§ **Given request a**
Return the entries verbatim, starting at the line that contains "Open the plus create-new dropdown" and ending at the last line of the entries, both included.

§ **Text block**

Iain:  So, you were finding on a much deeper level what was driving your unconscious patterns?

Heather:  Absolutely, yes.  So where some of the other personality things I’d looked at were looking at behaviour (and that is really useful); this really helped me to understand my motivation at a deep level, what was driving the behavior...
Iain:  OK, good.  We will move across to the other bench there.  I don't know who would like to start, maybe you, Angelina.  So when you first found out you were a type 5 what impact did that have on you?

Angelina:  I was really surprised at first at how accurate the description was of me and in some ways there was a sense of relief like, “Ah ha it's a valid personality type to be like me!”  Particularly, as you said [Heather] the more unpleasant bits, or things that I always thought were strange about myself.  That they were just there and they were part of this type.  So there was a sense of relief about it and I actually found it quite comforting. 

Iain:  So what were the main factors that helped you identify the fact that you were a type 5?

Angelina:  Some of the characteristics, like that 5's feel like they are observers of the world, rather than being in the world, really resonated with me...

Iain:  An observer of the world, means watching things go by, rather than participating.  Is that what you are saying?

Angelina:  Yeah, or just analysing what’s going on, so feeling like you’re somehow detached, rather than someone taking part and you’re watching and trying to understand, theorising almost about things that go on, rather than just being there and in it.  And feeling quite separate from things sometimes, like you are just watching, even watching yourself… Does that make any sense at all?  (laughing)

Heather:  (laughing) makes sense to me.

Iain:  Kilian, how do you experience watching yourself?

Kilian:  I’m very much in my headspace.  It can almost be like this rush of energy, right up into my head.  I can almost visualise myself talking right now in a way.  When I’m being the observer, it’s almost like I’m watching a film, there’s a real detachment from what’s really going on.  I’m actually aware of it right now – It’s going straight into my head.  I’m relying on what I know, instead of… really just… getting contact with the self.

Iain:  So this “self” would mean more… your feelings?

§ **Records provided**
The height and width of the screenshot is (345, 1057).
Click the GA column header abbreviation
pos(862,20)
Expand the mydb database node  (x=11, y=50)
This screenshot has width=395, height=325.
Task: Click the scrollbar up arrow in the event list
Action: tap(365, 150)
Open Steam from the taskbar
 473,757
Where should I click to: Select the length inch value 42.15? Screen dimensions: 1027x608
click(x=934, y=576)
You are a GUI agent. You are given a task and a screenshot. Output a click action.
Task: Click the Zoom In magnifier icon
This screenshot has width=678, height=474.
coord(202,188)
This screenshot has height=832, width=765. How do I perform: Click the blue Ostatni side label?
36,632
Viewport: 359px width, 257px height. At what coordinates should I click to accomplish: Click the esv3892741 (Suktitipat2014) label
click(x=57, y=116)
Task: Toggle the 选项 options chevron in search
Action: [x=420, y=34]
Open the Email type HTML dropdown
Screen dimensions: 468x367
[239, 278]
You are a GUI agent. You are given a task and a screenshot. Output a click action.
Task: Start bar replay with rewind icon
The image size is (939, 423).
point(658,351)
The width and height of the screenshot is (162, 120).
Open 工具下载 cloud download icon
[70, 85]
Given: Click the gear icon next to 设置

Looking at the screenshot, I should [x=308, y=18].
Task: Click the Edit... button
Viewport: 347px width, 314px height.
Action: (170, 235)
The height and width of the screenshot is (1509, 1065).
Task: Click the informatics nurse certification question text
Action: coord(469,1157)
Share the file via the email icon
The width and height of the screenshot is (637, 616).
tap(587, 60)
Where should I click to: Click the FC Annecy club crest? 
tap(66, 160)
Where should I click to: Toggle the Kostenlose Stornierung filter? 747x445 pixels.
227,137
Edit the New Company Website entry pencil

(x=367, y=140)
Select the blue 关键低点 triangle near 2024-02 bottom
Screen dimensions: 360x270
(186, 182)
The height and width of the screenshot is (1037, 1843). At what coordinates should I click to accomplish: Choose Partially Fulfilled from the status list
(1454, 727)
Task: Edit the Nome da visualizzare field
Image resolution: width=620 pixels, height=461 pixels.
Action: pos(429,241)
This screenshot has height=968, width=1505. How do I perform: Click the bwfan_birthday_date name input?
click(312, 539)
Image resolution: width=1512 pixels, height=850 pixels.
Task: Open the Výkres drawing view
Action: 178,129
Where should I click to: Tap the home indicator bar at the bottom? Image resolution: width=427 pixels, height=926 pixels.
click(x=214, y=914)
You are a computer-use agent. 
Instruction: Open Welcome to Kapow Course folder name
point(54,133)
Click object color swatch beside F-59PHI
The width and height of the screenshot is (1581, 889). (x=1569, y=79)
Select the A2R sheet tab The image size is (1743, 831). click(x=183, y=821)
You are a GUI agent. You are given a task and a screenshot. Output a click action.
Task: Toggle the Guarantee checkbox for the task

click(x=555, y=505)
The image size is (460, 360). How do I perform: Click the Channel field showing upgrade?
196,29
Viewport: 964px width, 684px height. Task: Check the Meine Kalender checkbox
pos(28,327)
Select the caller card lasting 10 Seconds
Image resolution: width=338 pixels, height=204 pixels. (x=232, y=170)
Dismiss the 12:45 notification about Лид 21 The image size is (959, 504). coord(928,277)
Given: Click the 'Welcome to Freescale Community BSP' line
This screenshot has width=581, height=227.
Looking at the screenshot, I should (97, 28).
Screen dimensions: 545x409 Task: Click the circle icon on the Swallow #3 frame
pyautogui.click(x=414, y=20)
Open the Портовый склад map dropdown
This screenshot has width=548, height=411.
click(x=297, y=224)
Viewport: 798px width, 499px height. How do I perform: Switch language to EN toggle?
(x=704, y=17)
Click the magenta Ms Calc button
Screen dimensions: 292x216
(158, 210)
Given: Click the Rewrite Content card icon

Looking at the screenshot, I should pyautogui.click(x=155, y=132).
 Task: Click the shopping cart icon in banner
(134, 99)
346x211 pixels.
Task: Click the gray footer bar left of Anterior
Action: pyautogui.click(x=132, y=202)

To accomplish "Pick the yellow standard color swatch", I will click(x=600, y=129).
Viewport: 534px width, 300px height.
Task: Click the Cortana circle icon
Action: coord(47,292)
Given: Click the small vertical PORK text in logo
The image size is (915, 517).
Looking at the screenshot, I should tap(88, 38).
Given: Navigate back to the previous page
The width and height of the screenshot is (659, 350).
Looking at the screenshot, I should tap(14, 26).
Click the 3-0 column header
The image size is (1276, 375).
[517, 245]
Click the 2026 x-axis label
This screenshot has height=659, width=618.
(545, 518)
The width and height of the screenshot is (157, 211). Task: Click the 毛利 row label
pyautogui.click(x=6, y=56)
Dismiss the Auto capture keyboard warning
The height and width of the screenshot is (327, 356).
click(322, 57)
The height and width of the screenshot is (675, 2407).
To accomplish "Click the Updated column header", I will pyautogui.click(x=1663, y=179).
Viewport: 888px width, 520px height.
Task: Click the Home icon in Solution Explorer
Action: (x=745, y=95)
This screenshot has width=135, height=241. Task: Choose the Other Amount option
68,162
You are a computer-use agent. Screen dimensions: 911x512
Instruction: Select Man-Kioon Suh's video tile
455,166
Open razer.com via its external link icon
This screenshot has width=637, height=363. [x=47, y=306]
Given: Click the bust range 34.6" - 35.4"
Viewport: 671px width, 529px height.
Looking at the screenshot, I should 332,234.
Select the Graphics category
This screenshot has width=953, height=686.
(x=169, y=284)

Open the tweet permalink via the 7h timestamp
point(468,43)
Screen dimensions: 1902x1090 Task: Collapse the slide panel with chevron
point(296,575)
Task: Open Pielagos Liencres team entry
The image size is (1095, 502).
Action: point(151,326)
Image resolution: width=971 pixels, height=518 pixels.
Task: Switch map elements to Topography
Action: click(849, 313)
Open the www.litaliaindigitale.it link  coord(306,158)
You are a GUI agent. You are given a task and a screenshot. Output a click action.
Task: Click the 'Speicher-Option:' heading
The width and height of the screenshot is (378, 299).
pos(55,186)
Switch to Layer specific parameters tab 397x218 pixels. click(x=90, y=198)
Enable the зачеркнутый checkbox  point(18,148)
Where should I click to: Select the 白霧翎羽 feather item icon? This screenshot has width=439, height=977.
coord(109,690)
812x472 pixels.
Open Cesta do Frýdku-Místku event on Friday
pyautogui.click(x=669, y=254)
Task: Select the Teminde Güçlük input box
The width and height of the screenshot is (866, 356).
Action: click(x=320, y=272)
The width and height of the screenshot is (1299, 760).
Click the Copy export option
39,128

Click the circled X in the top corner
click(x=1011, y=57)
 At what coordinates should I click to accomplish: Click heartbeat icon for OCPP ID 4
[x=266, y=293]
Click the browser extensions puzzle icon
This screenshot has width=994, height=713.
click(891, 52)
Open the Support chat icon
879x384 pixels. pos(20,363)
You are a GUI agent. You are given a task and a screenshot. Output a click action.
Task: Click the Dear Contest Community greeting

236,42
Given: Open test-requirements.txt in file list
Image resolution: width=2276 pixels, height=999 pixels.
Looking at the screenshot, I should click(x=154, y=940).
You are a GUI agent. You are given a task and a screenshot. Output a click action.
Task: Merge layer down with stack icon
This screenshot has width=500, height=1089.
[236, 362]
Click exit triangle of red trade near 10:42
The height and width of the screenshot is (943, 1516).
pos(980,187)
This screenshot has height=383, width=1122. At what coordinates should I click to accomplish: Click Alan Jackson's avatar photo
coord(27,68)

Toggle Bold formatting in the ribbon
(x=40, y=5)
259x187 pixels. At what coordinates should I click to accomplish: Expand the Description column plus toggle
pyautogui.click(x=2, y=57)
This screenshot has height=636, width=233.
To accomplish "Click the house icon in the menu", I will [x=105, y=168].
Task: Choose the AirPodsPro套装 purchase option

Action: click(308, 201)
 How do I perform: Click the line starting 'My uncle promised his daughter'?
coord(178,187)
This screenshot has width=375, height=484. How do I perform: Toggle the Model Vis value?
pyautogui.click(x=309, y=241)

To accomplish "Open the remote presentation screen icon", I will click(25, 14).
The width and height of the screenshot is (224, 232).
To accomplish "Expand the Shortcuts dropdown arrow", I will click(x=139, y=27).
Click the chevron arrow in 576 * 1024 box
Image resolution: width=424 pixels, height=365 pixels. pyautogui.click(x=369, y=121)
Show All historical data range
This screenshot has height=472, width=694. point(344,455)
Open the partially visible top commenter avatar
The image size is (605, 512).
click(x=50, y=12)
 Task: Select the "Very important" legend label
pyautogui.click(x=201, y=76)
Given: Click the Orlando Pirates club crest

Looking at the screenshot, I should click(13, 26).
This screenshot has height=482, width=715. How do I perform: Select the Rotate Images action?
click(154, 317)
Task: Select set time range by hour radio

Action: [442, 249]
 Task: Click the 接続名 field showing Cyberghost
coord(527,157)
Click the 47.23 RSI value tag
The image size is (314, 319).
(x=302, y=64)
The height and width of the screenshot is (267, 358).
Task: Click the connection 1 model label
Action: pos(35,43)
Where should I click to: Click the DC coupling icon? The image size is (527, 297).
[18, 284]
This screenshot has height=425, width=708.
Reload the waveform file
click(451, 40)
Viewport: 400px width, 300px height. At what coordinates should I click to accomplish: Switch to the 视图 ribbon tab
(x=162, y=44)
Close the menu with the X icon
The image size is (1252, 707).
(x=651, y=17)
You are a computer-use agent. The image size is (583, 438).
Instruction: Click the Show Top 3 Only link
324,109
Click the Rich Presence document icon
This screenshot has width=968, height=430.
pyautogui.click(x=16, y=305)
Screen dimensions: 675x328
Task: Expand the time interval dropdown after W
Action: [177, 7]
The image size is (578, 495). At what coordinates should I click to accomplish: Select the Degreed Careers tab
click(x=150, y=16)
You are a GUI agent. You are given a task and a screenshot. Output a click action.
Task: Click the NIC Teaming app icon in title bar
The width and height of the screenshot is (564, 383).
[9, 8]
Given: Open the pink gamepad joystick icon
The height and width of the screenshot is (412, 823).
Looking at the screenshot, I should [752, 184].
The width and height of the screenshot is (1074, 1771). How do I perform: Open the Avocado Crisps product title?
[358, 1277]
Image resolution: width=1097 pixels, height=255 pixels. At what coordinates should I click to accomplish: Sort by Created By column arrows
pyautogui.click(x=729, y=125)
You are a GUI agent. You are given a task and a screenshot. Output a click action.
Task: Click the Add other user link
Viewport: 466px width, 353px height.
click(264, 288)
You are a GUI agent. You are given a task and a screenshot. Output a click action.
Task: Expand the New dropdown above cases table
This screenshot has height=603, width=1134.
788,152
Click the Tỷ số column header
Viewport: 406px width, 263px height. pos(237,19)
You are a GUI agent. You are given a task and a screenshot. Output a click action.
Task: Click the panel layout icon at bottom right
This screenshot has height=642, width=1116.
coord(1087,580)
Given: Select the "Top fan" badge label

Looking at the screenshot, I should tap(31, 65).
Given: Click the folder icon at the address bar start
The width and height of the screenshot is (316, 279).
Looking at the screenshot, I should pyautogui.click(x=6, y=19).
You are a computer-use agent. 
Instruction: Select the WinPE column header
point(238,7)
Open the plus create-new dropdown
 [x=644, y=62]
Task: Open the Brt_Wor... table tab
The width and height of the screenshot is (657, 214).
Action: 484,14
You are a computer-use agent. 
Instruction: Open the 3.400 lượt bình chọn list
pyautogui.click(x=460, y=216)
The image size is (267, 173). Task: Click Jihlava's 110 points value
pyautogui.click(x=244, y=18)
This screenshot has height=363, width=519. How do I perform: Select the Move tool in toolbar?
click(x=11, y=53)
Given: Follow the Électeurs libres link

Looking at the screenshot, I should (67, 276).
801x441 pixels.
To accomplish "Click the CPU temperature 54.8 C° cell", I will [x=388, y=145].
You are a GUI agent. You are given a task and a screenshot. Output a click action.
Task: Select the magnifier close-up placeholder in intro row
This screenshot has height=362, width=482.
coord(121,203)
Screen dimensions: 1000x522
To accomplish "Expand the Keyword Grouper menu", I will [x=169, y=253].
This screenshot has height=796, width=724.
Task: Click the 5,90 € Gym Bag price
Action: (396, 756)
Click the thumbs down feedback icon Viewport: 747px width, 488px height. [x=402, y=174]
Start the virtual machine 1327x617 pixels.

§ **Given request b**
Name each person who speaks in the interview transcript.

§ **Full answer a**
Open the plus create-new dropdown
 [x=644, y=62]
Task: Open the Brt_Wor... table tab
The width and height of the screenshot is (657, 214).
Action: 484,14
You are a computer-use agent. 
Instruction: Open the 3.400 lượt bình chọn list
pyautogui.click(x=460, y=216)
The image size is (267, 173). Task: Click Jihlava's 110 points value
pyautogui.click(x=244, y=18)
This screenshot has height=363, width=519. How do I perform: Select the Move tool in toolbar?
click(x=11, y=53)
Given: Follow the Électeurs libres link

Looking at the screenshot, I should (67, 276).
801x441 pixels.
To accomplish "Click the CPU temperature 54.8 C° cell", I will [x=388, y=145].
You are a GUI agent. You are given a task and a screenshot. Output a click action.
Task: Select the magnifier close-up placeholder in intro row
This screenshot has height=362, width=482.
coord(121,203)
Screen dimensions: 1000x522
To accomplish "Expand the Keyword Grouper menu", I will [x=169, y=253].
This screenshot has height=796, width=724.
Task: Click the 5,90 € Gym Bag price
Action: (396, 756)
Click the thumbs down feedback icon Viewport: 747px width, 488px height. [x=402, y=174]
Start the virtual machine 1327x617 pixels.

§ **Full answer b**
Iain, Heather, Angelina, Kilian